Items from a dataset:

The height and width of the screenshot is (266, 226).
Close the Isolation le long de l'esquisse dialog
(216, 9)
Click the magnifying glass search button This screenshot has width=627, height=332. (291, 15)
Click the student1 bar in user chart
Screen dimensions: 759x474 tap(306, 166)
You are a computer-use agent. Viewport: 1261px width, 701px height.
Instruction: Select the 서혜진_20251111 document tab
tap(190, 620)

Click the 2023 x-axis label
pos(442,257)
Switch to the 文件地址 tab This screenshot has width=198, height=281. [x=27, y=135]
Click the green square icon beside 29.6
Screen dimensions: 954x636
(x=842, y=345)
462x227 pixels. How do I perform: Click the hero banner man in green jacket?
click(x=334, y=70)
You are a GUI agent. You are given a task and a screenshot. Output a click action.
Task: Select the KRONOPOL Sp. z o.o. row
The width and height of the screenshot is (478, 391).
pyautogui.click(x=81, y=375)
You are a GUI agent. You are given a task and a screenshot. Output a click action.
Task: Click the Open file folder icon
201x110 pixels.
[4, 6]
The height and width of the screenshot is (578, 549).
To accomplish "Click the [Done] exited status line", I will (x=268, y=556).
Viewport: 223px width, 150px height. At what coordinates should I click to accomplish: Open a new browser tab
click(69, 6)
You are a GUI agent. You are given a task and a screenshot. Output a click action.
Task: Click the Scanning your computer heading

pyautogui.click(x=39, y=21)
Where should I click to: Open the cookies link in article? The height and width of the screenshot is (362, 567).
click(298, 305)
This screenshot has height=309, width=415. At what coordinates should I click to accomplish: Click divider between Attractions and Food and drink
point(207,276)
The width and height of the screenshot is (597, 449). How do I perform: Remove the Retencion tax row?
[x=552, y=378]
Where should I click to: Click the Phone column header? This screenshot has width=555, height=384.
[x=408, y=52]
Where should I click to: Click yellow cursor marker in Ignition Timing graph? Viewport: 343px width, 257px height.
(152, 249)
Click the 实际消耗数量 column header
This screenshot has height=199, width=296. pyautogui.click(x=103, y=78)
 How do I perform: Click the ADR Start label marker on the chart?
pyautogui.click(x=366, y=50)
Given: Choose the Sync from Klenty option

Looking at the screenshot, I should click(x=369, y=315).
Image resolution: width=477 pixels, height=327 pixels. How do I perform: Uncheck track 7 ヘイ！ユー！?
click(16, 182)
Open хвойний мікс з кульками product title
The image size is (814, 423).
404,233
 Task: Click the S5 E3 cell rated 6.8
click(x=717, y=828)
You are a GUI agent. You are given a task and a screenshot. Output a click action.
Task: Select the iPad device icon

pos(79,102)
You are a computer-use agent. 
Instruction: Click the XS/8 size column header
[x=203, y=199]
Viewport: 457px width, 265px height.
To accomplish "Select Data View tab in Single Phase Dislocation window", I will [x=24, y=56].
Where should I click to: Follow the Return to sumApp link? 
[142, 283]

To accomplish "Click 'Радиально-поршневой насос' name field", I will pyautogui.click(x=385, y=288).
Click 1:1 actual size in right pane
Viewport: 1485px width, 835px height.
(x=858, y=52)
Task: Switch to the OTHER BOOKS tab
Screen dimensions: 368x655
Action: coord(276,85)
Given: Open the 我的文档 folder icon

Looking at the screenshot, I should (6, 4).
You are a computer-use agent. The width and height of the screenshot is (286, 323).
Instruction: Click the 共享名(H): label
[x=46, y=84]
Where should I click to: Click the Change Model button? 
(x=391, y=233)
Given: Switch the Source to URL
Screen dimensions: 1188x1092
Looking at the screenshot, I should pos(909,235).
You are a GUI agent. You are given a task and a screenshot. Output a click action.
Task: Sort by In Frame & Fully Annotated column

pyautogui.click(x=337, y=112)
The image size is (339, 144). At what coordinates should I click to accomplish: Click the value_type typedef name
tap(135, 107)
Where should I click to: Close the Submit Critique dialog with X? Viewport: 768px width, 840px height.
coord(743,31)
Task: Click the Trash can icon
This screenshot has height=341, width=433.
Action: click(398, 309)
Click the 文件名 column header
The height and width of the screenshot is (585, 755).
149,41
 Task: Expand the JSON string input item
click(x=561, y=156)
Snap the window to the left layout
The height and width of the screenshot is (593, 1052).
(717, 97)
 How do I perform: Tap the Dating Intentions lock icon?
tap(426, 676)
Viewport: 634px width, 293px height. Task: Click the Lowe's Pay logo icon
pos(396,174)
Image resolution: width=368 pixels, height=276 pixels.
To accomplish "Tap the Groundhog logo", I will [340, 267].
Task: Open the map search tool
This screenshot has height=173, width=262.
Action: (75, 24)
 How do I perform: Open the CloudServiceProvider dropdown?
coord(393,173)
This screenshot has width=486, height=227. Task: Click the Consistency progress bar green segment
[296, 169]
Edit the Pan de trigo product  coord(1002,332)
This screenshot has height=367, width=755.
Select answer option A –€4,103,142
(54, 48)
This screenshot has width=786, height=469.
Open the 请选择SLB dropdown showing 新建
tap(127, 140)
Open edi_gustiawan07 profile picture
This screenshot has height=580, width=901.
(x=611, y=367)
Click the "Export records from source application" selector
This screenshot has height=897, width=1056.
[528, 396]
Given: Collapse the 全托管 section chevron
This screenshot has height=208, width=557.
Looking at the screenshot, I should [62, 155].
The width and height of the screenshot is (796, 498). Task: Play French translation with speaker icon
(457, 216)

§ **Action item**:
All lines starting at the one holding "Task: Open the map search tool" and ending at the last line above must be output exactly, and no other line may appear.

§ **Task result**:
Task: Open the map search tool
This screenshot has height=173, width=262.
Action: (75, 24)
 How do I perform: Open the CloudServiceProvider dropdown?
coord(393,173)
This screenshot has width=486, height=227. Task: Click the Consistency progress bar green segment
[296, 169]
Edit the Pan de trigo product  coord(1002,332)
This screenshot has height=367, width=755.
Select answer option A –€4,103,142
(54, 48)
This screenshot has width=786, height=469.
Open the 请选择SLB dropdown showing 新建
tap(127, 140)
Open edi_gustiawan07 profile picture
This screenshot has height=580, width=901.
(x=611, y=367)
Click the "Export records from source application" selector
This screenshot has height=897, width=1056.
[528, 396]
Given: Collapse the 全托管 section chevron
This screenshot has height=208, width=557.
Looking at the screenshot, I should [62, 155].
The width and height of the screenshot is (796, 498). Task: Play French translation with speaker icon
(457, 216)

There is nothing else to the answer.